SANTO CERRO (La Vega).- Monseñor Héctor Rafael Rodríguez, obispo de la diócesis de esta demarcación, deploró que el país esté azotado por lo que definió como “cadenas” representadas por la delincuencia, las drogas, la mentira, la violencia, la corrupción, la codicia, la impunidad y la complicidad.

El prelado habló sobre esos y otros temas al pronunciar la mañana de este lunes la homilía en el Santuario Nacional Nuestra Señora de las Mercedes, con motivo del día de la patrona del pueblo dominicano, ante cientos de feligreses, entre ellos autoridades públicas de esta provincia.

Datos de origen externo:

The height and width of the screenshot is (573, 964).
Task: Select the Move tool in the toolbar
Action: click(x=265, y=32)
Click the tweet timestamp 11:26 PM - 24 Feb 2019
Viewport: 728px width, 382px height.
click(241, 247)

Se quejó de que las violencias intrafamiliar y social no se detienen, lo que calificó como “algo terrible”, situación que persiste “a pesar de las reuniones al más alto nivel que se realizan para hacerles frente”.

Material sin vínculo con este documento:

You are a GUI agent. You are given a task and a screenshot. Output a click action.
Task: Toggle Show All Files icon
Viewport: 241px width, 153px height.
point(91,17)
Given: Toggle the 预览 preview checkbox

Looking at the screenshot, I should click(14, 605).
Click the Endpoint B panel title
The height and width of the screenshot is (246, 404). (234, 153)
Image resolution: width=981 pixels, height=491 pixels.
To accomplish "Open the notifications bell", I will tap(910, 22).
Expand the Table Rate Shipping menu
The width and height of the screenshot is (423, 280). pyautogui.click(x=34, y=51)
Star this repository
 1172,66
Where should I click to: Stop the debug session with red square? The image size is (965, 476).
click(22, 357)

De igual manera, monseñor Rodríguez deploró la codicia humana que, de acuerdo a su criterio, degenera en corrupción, uso incorrecto del dinero y a la impunidad.

A su juicio, cuando esos males no se castigan “es premio ante la violación e incumplimiento de la ley, y es una cadena que hay que romper”. También habló sobre la pérdida del sentido de la vida, situación que consideró provoca la depresión entre muchos dominicanos, lo que degenera en un aumento en los suicidios.

Sobre Loma Miranda 

Monseñor Rodríguez aprovechó el escenario para rechazar lo que calificó de “planes renovados” para pretender explotar económicamente a Loma Miranda, considerando que en nombre del progreso se ataca el medio ambiente, pero que dicho progreso “que se traduce en dinero y la riqueza natural es cambiada por los beneficios económicos”.

Tras asegurar que la naturaleza está dando señales peligrosas de defenderse contra la humanidad, el obispo vegano admitió que hay nuevos métodos para agredir la naturaleza y que se puede armonizar, pero insistió en que hay lugares, como Loma Miranda, que no soportan una explotación.

“Se trata de la destrucción del medio ambiente en nombre del progreso, por el solo hecho de lucrarse y aumentar el botín de algunos poderosos dentro y fuera del país y de ahí no va a pasar y el resto son dádivas, comprar conciencias y al pueblo le toca las sobras”, indicó.

Y a seguidas recordó que las leyes que protegen los recursos naturales, como los bosques, humedales, fuentes acuíferas, ríos, mares y zonas desérticas, “teóricamente los protegen todo, pero en la práctica protegen poco y a veces nada, por la falta de voluntad para ser debidamente aplicadas”.

Para monseñor Rodríguez, el ser humano no puede hacer lo que le venga en gana; “no puede abrirse paso como amo y señor en la sociedad por encima del bien y el mal”.